== DATA ==
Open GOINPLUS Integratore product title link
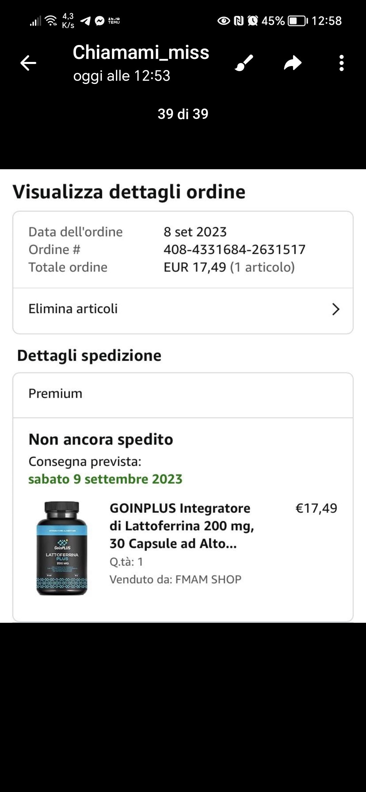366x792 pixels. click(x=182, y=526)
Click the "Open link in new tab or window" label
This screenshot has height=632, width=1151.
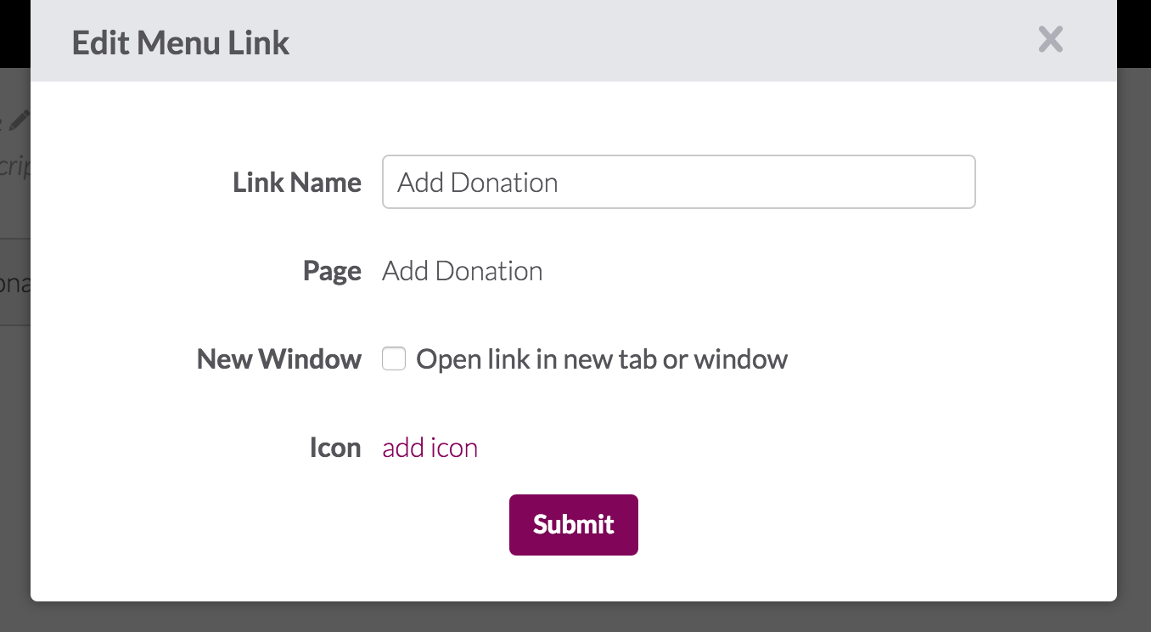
* * *
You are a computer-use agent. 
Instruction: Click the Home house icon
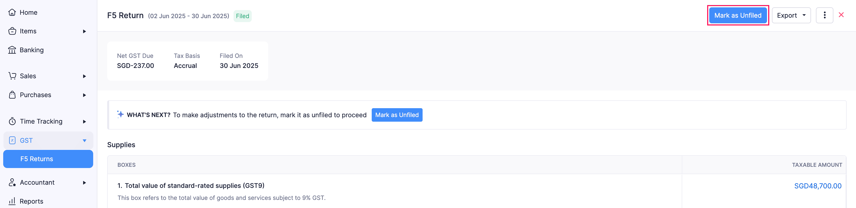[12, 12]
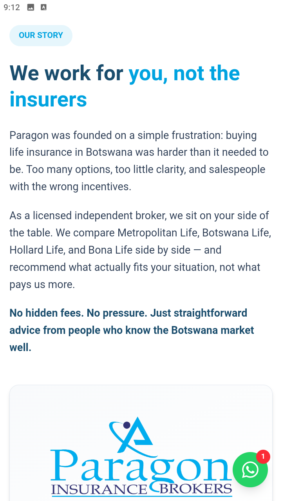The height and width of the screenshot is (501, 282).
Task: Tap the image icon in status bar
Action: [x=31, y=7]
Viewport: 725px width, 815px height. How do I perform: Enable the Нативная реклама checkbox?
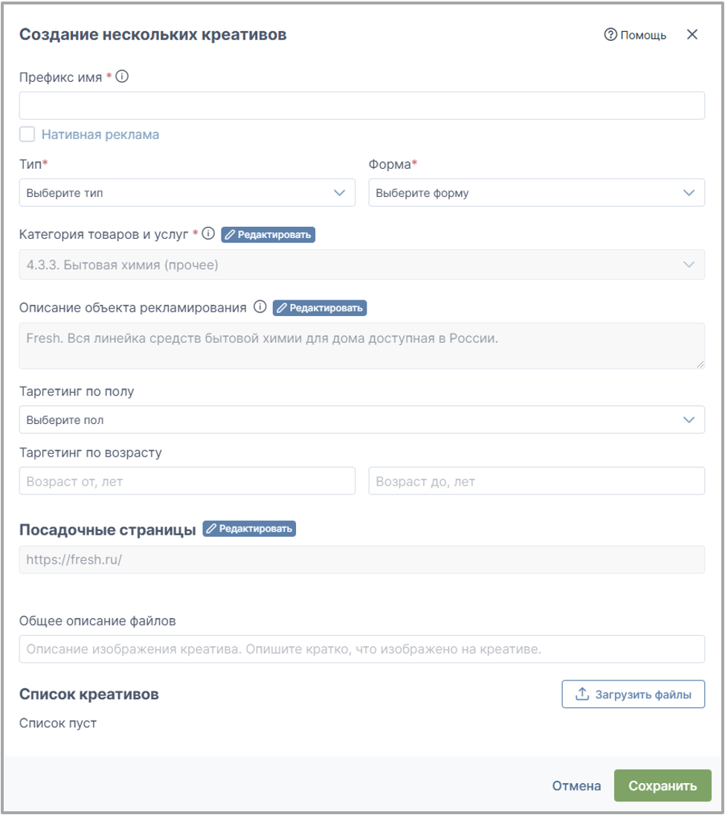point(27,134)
...
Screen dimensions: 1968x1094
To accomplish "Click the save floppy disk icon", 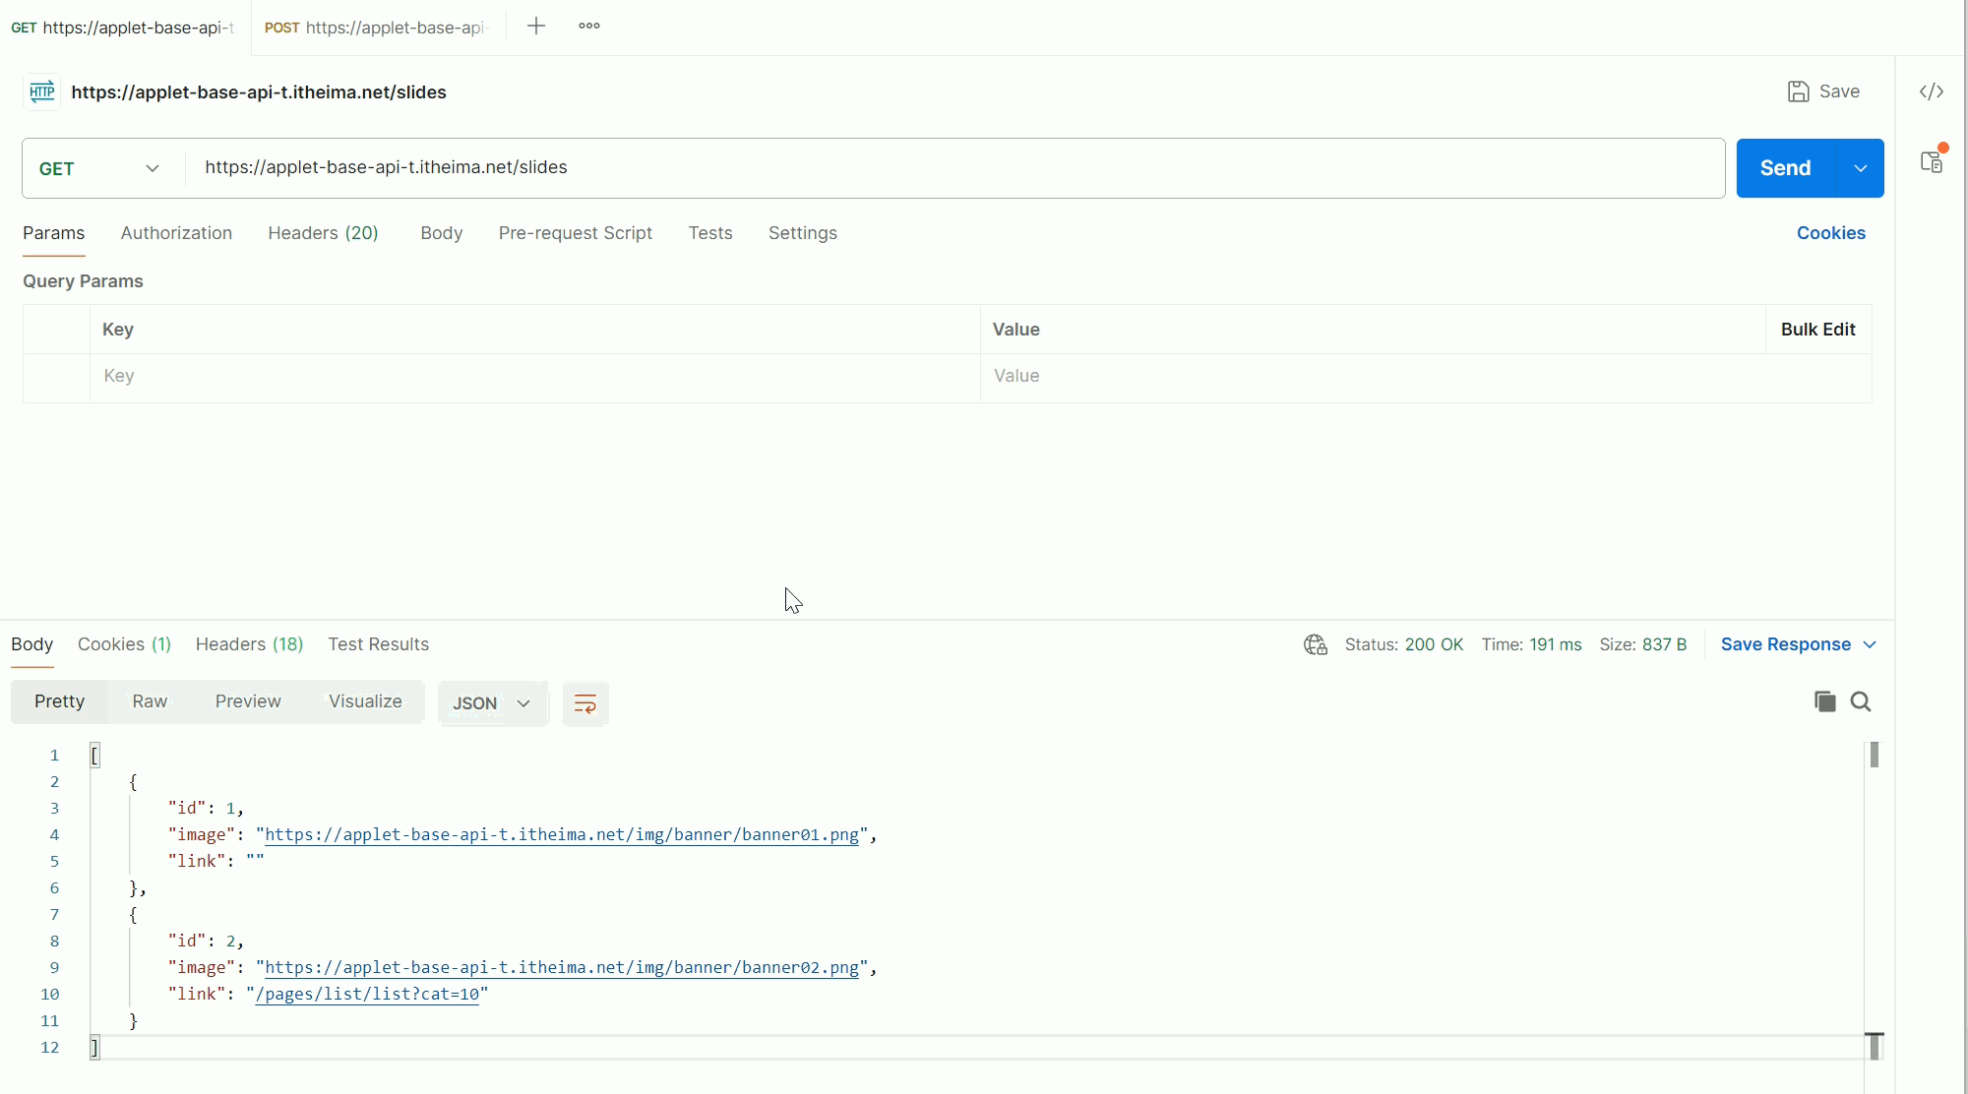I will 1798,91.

== WRITTEN REQUEST ==
Express the material from the line with "Viewport: 725px width, 815px" to the line with "point(27,134)" as a two-column CSV headed input and output. Put each in a single quoted field with line breaks turned into spaces, and leave the pictures out.

== FULL RESPONSE ==
input,output
"Viewport: 725px width, 815px height. How do I perform: Enable the Нативная реклама checkbox?","point(27,134)"